Safety + side-effect contrast
Both protocols have favorable real-world safety profiles compared to exogenous HGH because they work through the body's own pulsatile GH-release system rather than overriding it. Differences are at the margins.
- Both can produce mild water retention, transient morning grogginess, or temporary numbness/tingling in extremities at higher doses.
- The CJC+Ipamorelin stack carries slightly higher cortisol and prolactin risk than sermorelin alone, though Ipamorelin's selectivity minimizes this vs older GHRPs.
- Sermorelin (FDA-approved) has the longer human safety dataset — 30+ years vs ~10 years for the stack.
- Neither is appropriate during active malignancy — both increase IGF-1 and can theoretically accelerate tumor growth.
- Both require a break from continuous use — typically 8–12 week cycles for the stack, 3–6 month courses with breaks for sermorelin.
Frequently asked
Is CJC-1295 + Ipamorelin better than Sermorelin?
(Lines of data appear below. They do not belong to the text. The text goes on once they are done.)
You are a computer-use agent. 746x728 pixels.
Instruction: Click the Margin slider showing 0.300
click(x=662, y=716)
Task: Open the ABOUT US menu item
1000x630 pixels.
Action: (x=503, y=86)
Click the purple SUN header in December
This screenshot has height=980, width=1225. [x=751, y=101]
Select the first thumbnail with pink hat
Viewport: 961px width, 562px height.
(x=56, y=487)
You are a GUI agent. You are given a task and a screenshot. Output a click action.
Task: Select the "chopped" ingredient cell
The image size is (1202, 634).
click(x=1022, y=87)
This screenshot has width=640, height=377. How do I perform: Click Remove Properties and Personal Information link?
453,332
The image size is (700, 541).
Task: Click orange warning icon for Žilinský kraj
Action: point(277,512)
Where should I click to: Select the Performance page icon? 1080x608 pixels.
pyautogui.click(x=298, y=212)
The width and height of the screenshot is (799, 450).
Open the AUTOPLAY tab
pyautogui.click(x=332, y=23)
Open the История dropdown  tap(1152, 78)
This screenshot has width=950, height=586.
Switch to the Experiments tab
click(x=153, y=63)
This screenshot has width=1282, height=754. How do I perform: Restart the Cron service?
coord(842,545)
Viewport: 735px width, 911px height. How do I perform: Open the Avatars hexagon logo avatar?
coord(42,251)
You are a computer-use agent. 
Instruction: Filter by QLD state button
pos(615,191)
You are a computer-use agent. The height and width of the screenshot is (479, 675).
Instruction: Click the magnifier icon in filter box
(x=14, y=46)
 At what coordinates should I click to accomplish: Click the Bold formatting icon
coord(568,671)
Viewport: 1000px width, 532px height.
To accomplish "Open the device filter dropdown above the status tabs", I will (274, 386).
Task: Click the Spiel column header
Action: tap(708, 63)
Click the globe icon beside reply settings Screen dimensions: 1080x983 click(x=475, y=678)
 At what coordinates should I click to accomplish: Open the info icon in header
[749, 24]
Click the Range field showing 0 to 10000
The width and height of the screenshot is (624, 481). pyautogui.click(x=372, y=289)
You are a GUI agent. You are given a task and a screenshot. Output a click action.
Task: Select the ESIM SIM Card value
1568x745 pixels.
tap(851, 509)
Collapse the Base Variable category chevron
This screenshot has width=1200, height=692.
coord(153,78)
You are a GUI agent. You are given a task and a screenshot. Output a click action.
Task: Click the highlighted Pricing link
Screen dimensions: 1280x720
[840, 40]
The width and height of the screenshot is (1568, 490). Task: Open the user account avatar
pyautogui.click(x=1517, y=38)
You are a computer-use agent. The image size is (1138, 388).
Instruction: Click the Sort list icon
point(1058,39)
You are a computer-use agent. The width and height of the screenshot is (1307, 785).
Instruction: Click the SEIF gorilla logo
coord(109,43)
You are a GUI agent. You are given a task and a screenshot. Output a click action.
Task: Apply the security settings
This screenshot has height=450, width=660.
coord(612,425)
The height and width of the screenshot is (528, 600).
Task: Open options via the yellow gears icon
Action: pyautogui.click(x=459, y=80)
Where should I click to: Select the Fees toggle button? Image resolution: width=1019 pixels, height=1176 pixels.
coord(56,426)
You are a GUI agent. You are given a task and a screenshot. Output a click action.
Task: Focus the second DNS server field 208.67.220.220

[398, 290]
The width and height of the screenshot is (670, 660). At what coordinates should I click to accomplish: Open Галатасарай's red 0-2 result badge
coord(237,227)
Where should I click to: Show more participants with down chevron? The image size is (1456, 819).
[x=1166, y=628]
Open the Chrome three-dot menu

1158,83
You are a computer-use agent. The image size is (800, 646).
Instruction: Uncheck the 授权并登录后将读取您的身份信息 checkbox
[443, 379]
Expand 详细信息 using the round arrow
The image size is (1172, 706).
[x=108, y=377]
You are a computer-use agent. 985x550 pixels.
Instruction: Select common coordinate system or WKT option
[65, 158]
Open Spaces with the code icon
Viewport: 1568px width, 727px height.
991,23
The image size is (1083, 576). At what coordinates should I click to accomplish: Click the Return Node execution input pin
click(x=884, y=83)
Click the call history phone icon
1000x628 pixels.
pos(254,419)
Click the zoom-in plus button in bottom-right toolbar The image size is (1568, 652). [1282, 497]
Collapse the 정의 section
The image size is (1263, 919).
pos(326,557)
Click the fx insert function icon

For peak GH-pulse magnitude and IGF-1 response, the dual stack outperforms sermorelin alone — that's mechanically expected because it hits two independent GH-release receptors. For long-term safety dataset, regulatory clarity, and cost, sermorelin (FDA-approved since the 1990s) wins. The right answer depends on your goal and risk tolerance.
Can I take Sermorelin with CJC-1295?
Avoid this combination — both are GHRH analogs targeting the same receptor, so stacking them is redundant. If you want a dual-pathway approach, pair a GHRH analog (sermorelin OR CJC-1295) with a GHRP (Ipamorelin). The canonical pairings are Sermorelin + Ipamorelin or CJC-1295 + Ipamorelin.
How long until I see results?
Sermorelin typically shows IGF-1 changes by 4–6 weeks and subjective improvements (sleep depth, recovery, body composition) by 8–12 weeks. The CJC-1295 + Ipamorelin stack tends to produce noticeable changes faster — 2–4 weeks for sleep and recovery, 6–8 weeks for body composition.
Do I need to cycle these peptides?
Yes, but the cycling pattern differs. CJC-1295 + Ipamorelin is typically run 8–12 weeks on, then 4–8 weeks off, to prevent receptor desensitization. Sermorelin is more often run continuously for 3–6 months, then a break — its milder pulse profile is gentler on receptor sensitivity.
Is CJC-1295 'no-DAC' the same as Modified GRF 1-29?
Yes — CJC-1295 no-DAC and Modified GRF 1-29 (Mod GRF 1-29) are the same molecule. The 'DAC' (Drug Affinity Complex) version has a different name and a much longer half-life (~7 days) by binding to serum albumin. Most practitioner protocols use the no-DAC variant because it produces cleaner GH pulses without the prolonged-elevation effect.
Cited research
Walker — Sermorelin: a better approach to management of adult-onset growth hormone insufficiency? Clin Interv Aging 2006.
Teichman et al. — Prolonged stimulation of growth hormone (GH) and insulin-like growth factor I secretion by CJC-1295. J Clin Endocrinol Metab 2006.
Raun et al. — Ipamorelin, the first selective growth hormone secretagogue. Eur J Endocrinol 1998.
Sigalos & Pastuszak — The safety and efficacy of growth hormone secretagogues. Sex Med Rev 2018.